Cramming for an exam is a time-honored practice. It’s stressful, sure, but it’s also a technique you’ve come to rely on working. Except that research shows it doesn’t.
Photo by Leo Hidalgo
Surveys and studies have shown us some interesting things. Almost all (99%) students admit to cramming for exams. Yet even when shown evidence that spaced learning works better for them, a majority of students still felt that they learned better by cramming. The reason for this gap between what feels like it’s working and what’s actually working lies in familiarity. The BBC explains:
After six hours of looking at study material (and three cups of coffee and five chocolate bars) it’s easy to think we have it committed to memory. Every page, every important fact, evokes a comforting feeling of familiarity. The cramming has left a lingering glow of activity in our sensory and memory systems, a glow that allows our brain to swiftly tag our study notes as “something that I’ve seen before”. But being able to recognise something isn’t the same as being able to recall it.
When assessing our own readiness for testing, we tend to rely on how familiar we feel with the subject. But familiarity with information is a bad predictor for being able to recall that information. A much better method is to reorganise that information in a way that supports long-term memorisation and to spread out your studying using a model called spaced repitition.

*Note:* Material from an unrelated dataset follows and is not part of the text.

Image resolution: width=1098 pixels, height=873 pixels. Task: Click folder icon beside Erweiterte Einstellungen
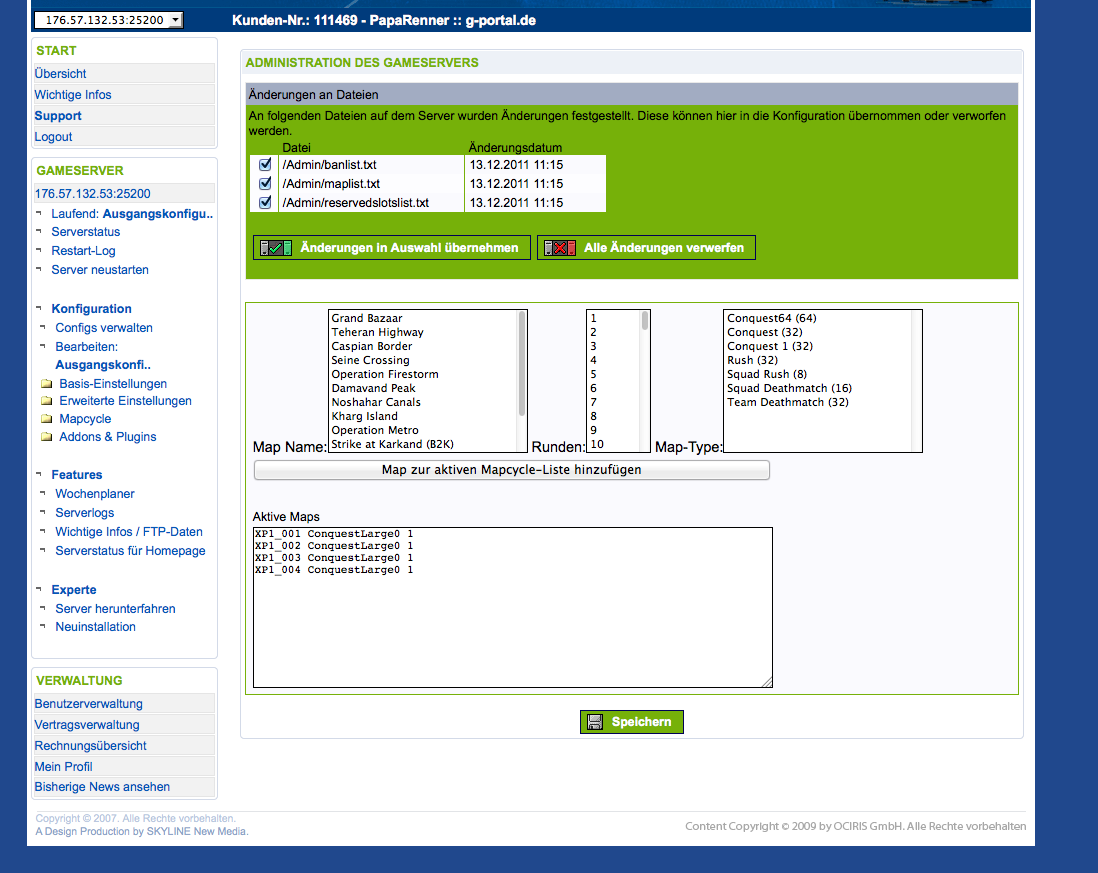tap(46, 401)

Memory: Why Cramming for Tests Often Fails [BBC Future]
Comments
2 responses to “Why Cramming For Exams Doesn’t Work”
Title should be: Why cramming doesn’t improve Memorisation”
Many subjects don’t just require an ability to “recall” something, but an ability to to understand the concept. This can be aided by cramming.
It may not be the most efficient method of study.
But saying “doesn’t work” is really dumbing this conversation down.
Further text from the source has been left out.